Why it matters: Some people who love the performance and silent humming noise of Noctua fans have been strapping them to their GPUs for years. For people who want to upgrade to an RTX 30 card, Asus and Noctua now have not one but two Noctua'd models.

Last year, Asus partnered with Noctua to produce a custom design for Nvidia's GeForce RTX 3070 graphics card. The result was exactly what you'd expect --- a graphics card with a beefy heatsink, a minimalistic shroud, and two of Noctua's best fans.

This week, the two companies revealed they've extended their partnership to make a GeForce RTX 3080 Noctua Edition graphics card. The move was likely in response to enthusiasts who have been asking the obvious question --- why apply Noctua's expertise to a mid-range Ampere card but not any of its higher-end siblings?

The RTX 3080 is by no means the absolute best in performance terms --- that title would go to the more power-hungry and expensive RTX 3090 Ti. However, it does come close, and now it can do so without sounding like a small jet engine. Like the RTX 3070 Noctua Edition, it comes with a pair of NF-A12x25 120mm fans and a larger heatsink than the Asus TUF model.

Noctua says the RTX 3080 was a bigger challenge than the RTX 3070 given the 340-watt power envelope (versus 290 watts in the case of the latter card). While it won't shave more than a few degrees Celsius during load for the GPU core, the biggest difference will be in the VRAM department where high-end Ampere cards tend to run quite hot. Noctua claims up to 14 degrees lower VRAM temperatures, but that will depend on what fan settings you use.

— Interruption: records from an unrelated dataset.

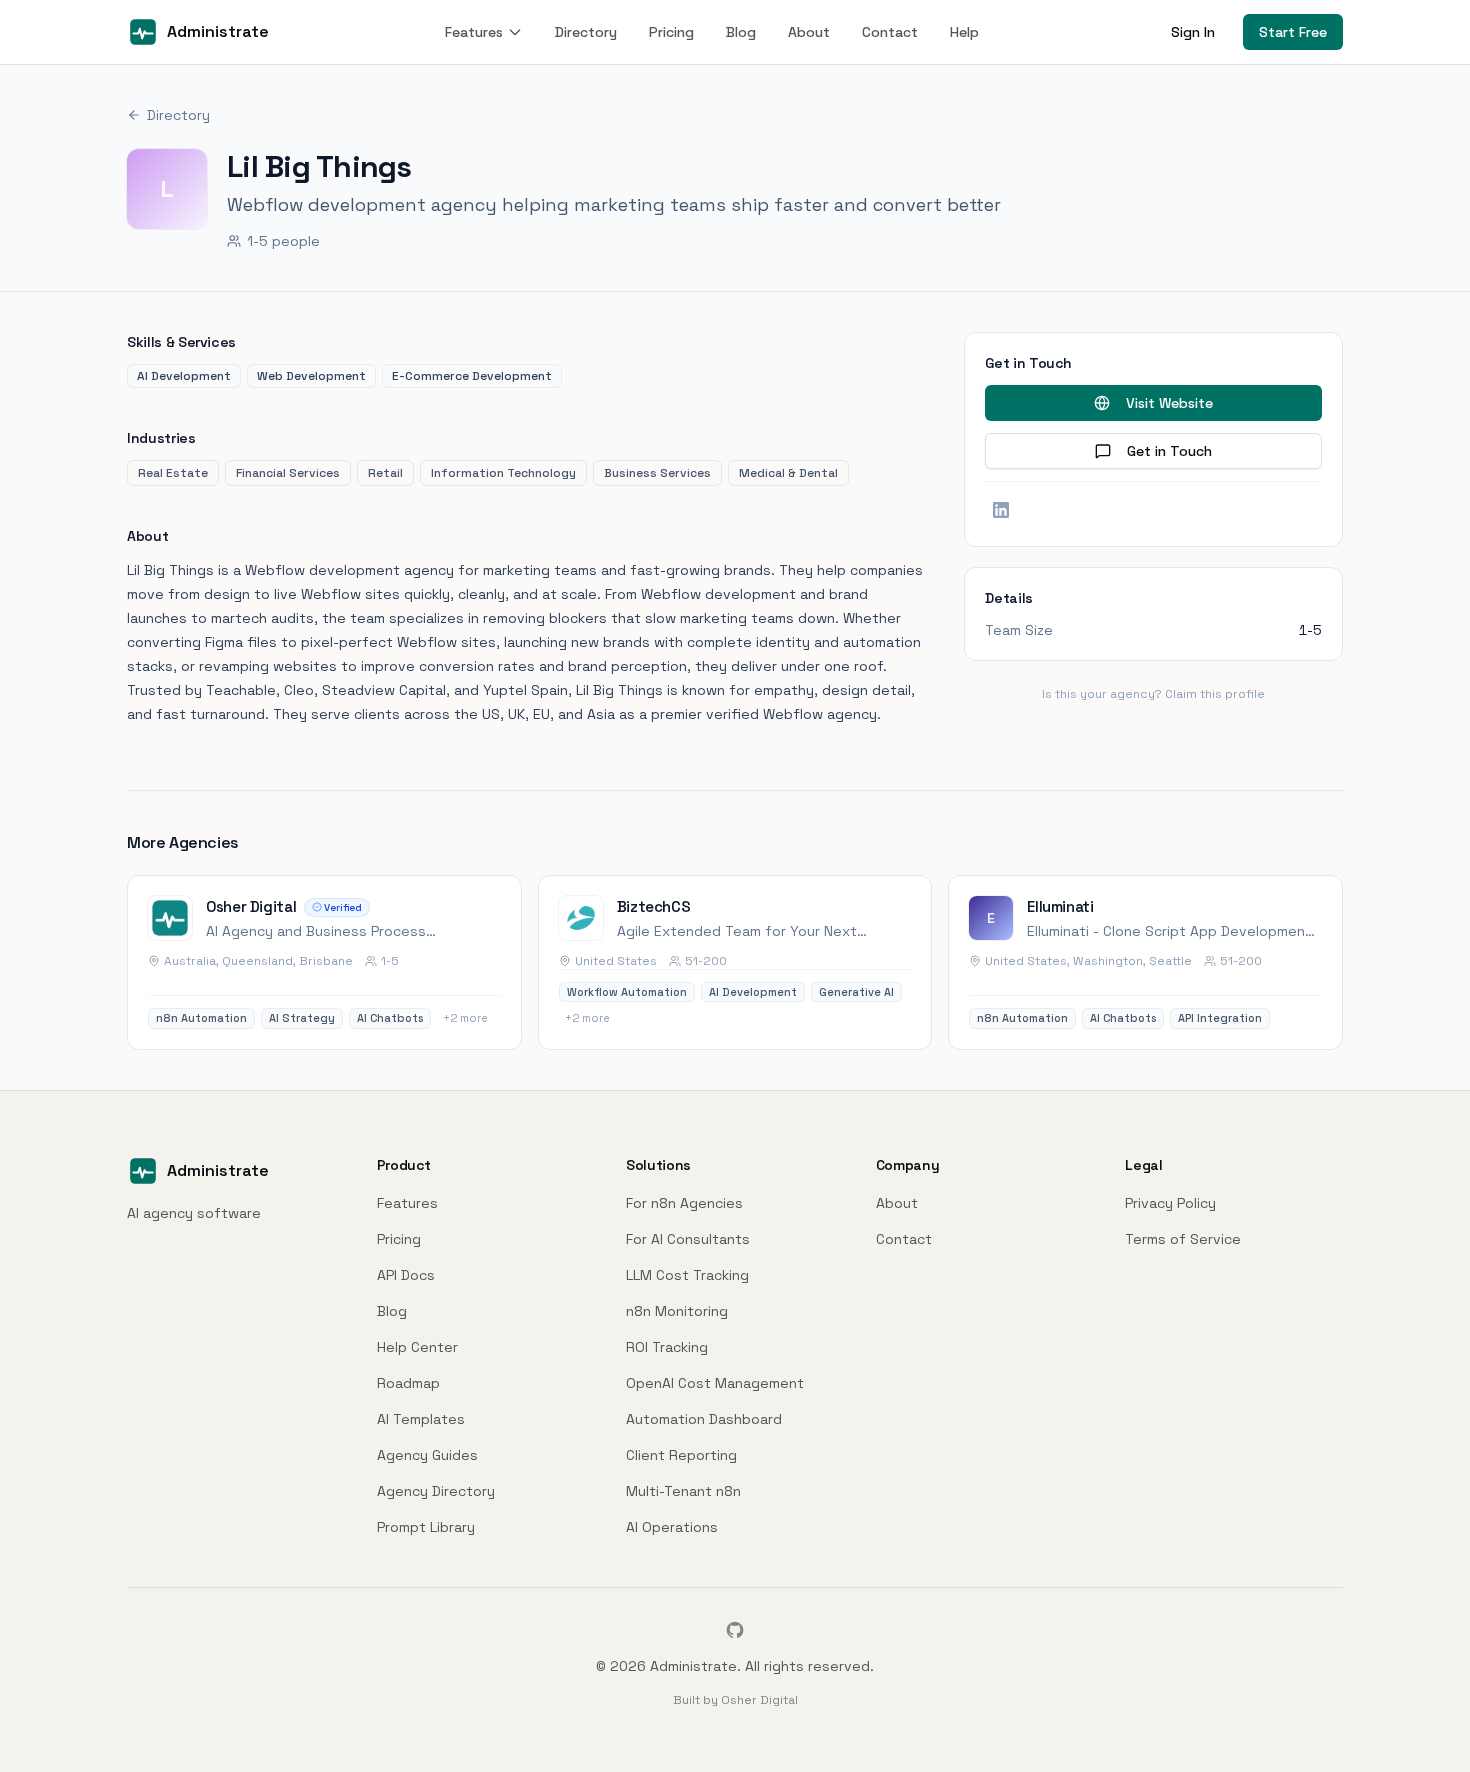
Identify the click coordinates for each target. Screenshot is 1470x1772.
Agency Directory (436, 1491)
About (809, 32)
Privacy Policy (1170, 1203)
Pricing (671, 32)
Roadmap (408, 1383)
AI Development (184, 376)
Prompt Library (426, 1527)
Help (964, 32)
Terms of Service (1183, 1239)
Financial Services (288, 473)
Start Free (1293, 32)
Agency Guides (427, 1455)
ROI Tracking (667, 1347)
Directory (586, 32)
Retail (385, 473)
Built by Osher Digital (735, 1700)
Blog (741, 32)
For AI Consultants (688, 1239)
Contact (890, 32)
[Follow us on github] (735, 1630)
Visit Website (1169, 403)
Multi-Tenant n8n (683, 1491)
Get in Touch (1169, 451)
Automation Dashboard (704, 1419)
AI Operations (672, 1527)
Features (474, 32)
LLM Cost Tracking (687, 1275)
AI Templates (421, 1419)
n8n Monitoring (677, 1311)
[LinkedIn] (1001, 510)
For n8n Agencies (684, 1203)
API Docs (406, 1275)
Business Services (657, 473)
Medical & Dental (788, 473)
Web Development (311, 376)
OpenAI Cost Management (715, 1383)
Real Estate (173, 473)
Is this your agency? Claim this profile (1153, 694)
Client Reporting (681, 1455)
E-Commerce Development (472, 376)
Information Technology (503, 473)
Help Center (417, 1347)
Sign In (1193, 32)
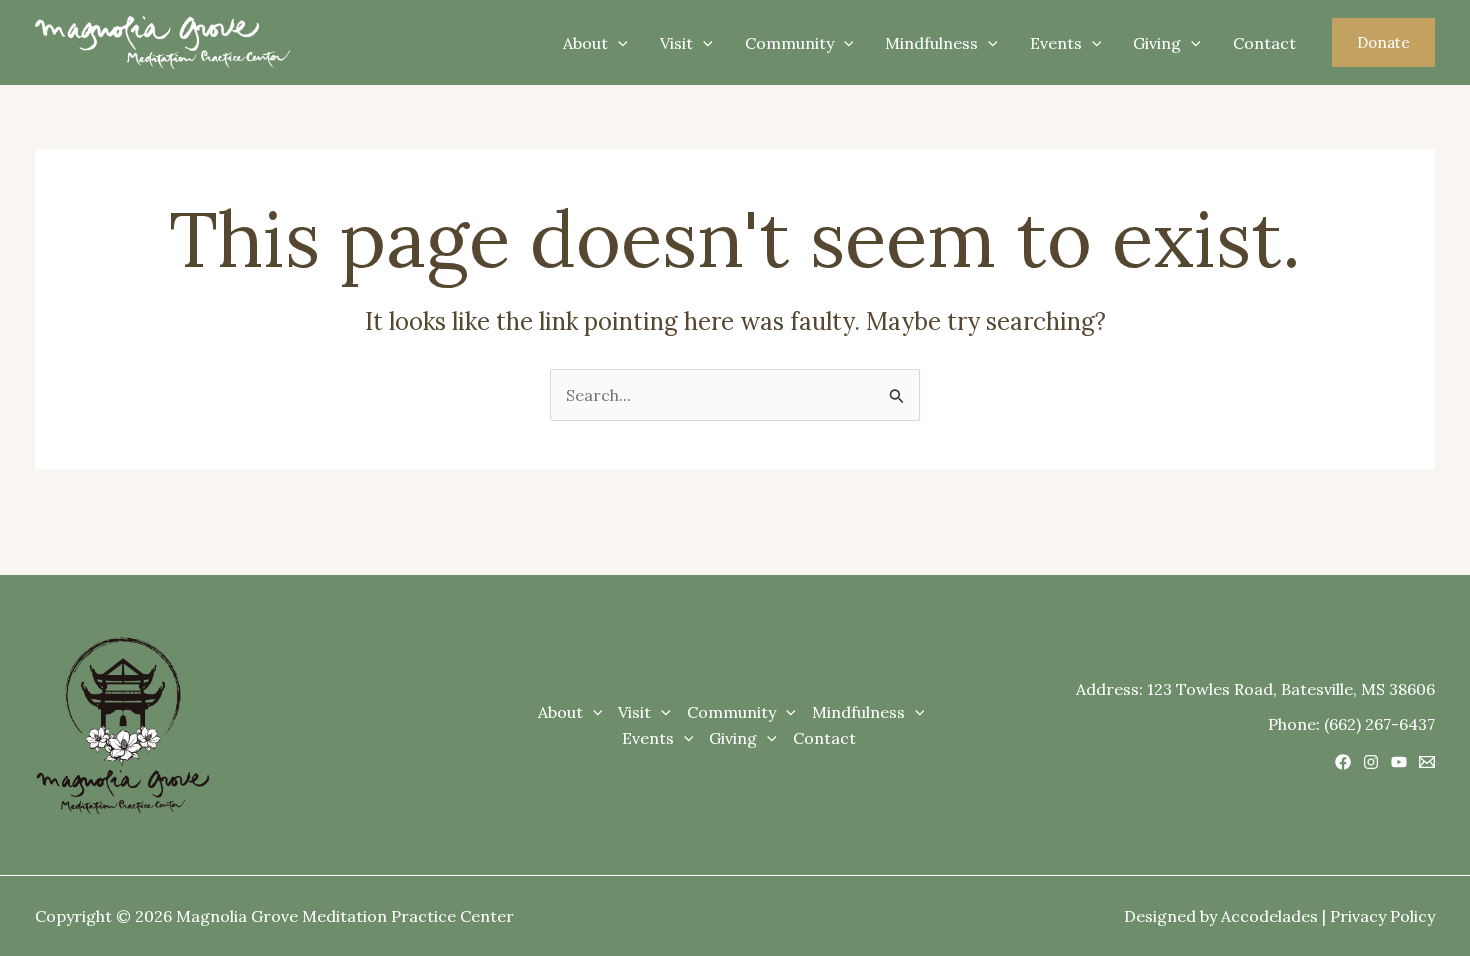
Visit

Where Noctua's fans shine the brightest is in having a lower noise signature than the typical fan setup on most graphics cards, including the relatively quiet Asus TUF models. The RTX 3080 Noctua Edition supposedly runs 4.5 dB(A) quieter on average, and almost 9 dB(A) quieter when fans run at maximum speed.

Otherwise, the specs of the Noctua'd card are unchanged from the TUF model --- a GA102 GPU (8,704 CUDA cores) with a base clock of 1,440 MHz, boost clocks of 1,785 MHz (gaming mode), and 1,815 MHz (OC mode), paired with 10 gigabytes of GDDR6X running at 19 Gbps.

There are three disappointing facts about this new card. The first is that Asus has chosen to use the 10 gigabyte model of the RTX 3080 instead of the newer variant equipped with 12 gigabytes of GDDR6X memory. The company has yet to reveal the price of the RTX 3080 Noctua Edition, and it will only be available in limited quantities starting next month.